Selection:
==============================

From the synopsis, it did sound like most of the story would be a Beauty and the Beast retelling with most of the action taking place in the tower and a soppy love story thrown on for the YA crowd. But Novik is a skilled enough writer that this is an original fantasy piece. Unfortunately, the typical ‘unique snowflake’ mary sue undermines (and underwhelms) the story and the ‘romance’ ended feeling a bit too ‘insta luv’. Take Twlight’s clumsy Bella, add in 100 year old vampi…wizard, and then tell a story of a girl learning to use her unique world saving power and you get the idea.  I couldn’t help but feel that I’ve read this story before. But again, it is a testament to Novik’s skill as a writer that the story was still very enjoyable.

I have to admit, I didn’t warm up to either Agnieszka or the Wizard. Our heroine is always dirty/clutzy/clumsy, someone simple minded, and prone to impulsive actions that require her to be saved often by the wizard (the age old YA/romance cliche). The relationship between the two is somewhat inexplicable – he’s a jerk in every single scene and she laps it up. I had hoped to see a spark or something to explain the attraction – but that never materialized for me.

Had this been written ten years previous, I likely would have absolutely loved it. But as a reader well versed in YA, I did wish vainly that the story would take a unique turn.  That said, it is a book I can recommend without reservation since it flows smoothly and has a good heart. Reviewed from an advance reader copy.

==============================

Data block:
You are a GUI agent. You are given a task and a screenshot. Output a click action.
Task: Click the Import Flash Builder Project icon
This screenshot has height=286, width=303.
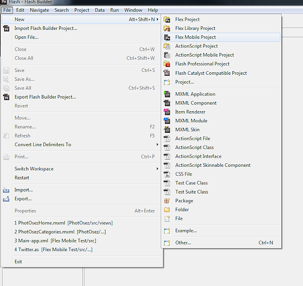click(7, 28)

==============================

Short task:
Reproduce the passage of the book review word for word, starting at "Had this been" and ending at "advance reader copy.". The data has no connection to the text.

Solution to this task:
Had this been written ten years previous, I likely would have absolutely loved it. But as a reader well versed in YA, I did wish vainly that the story would take a unique turn.  That said, it is a book I can recommend without reservation since it flows smoothly and has a good heart. Reviewed from an advance reader copy.